The funding is made possible by the Department of Transportation’s Reconnecting Communities pilot program, a five-year grant initiative created by the Bipartisan Infrastructure Law passed by Congress in 2021. Rondo is one of about 950 disadvantaged communities throughout the country that were economically crippled due to the construction of the federal highway system.
“It is incredibly validating to see the federal government take responsibility for the lasting harm on communities all these years later with hard dollars that can materially help us today in our effort to springboard into a more healthy and planful future,” said ReConnect Rondo Executive Director Keith Baker in a statement.
The organization plans to use the $2 million grant, in addition to $500,000 in matching city and state funds, to conduct a traffic study of their proposed land bridge. The funds will also support a federally required environmental review and help ReConnect Rondo get input from more community members.
The idea for a land bridge first came up for discussion in 2009. However, actual planning for the project did not begin until 2014, when local community organizations came together to ensure the Metropolitan Council built stops on the Green Line to serve them.
In 2017 Reconnect Rondo was formed on the premise that its proposal to build a land bridge over Interstate 94 could help rebuild a community that was divided by the highway constructed between 1960 and 1967. The initiative includes plans to facilitate a Black cultural enterprise district with homes, businesses, and anti-displacement measures. It is the first restorative effort of its kind to be led directly by the community.

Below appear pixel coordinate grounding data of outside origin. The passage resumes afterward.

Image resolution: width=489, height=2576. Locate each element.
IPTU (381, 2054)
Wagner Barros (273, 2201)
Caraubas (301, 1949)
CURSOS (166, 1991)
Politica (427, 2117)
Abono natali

Hallie Q. Brown Community Center Executive Director Jonathan Palmer sees the potential of the land bridge and what it can mean for the community. “There’s an opportunity not only for reconnection across the highway, but opportunities around what will go on that land bridge in terms of green space, in terms of businesses, in terms of housing. There’s great opportunity for amenities to come to this community without disrupting or taking away homes again,” said Palmer.
Our Streets Minneapolis, which has proposed a controversial highway-to-boulevard conversion plan, acknowledged the award. “Any funding that addresses past harms from racist transportation planning decisions is progress,” said organization spokesperson Carly Ellefsen.
In 2021, the Minnesota Legislature approved $6.2 million in pre-development funds for Reconnect Rondo, and the organization was awarded $1.5 million to support restorative development and a “net zero” multi-use prototype.
Construction of the land-bridge project could begin as early as 2026.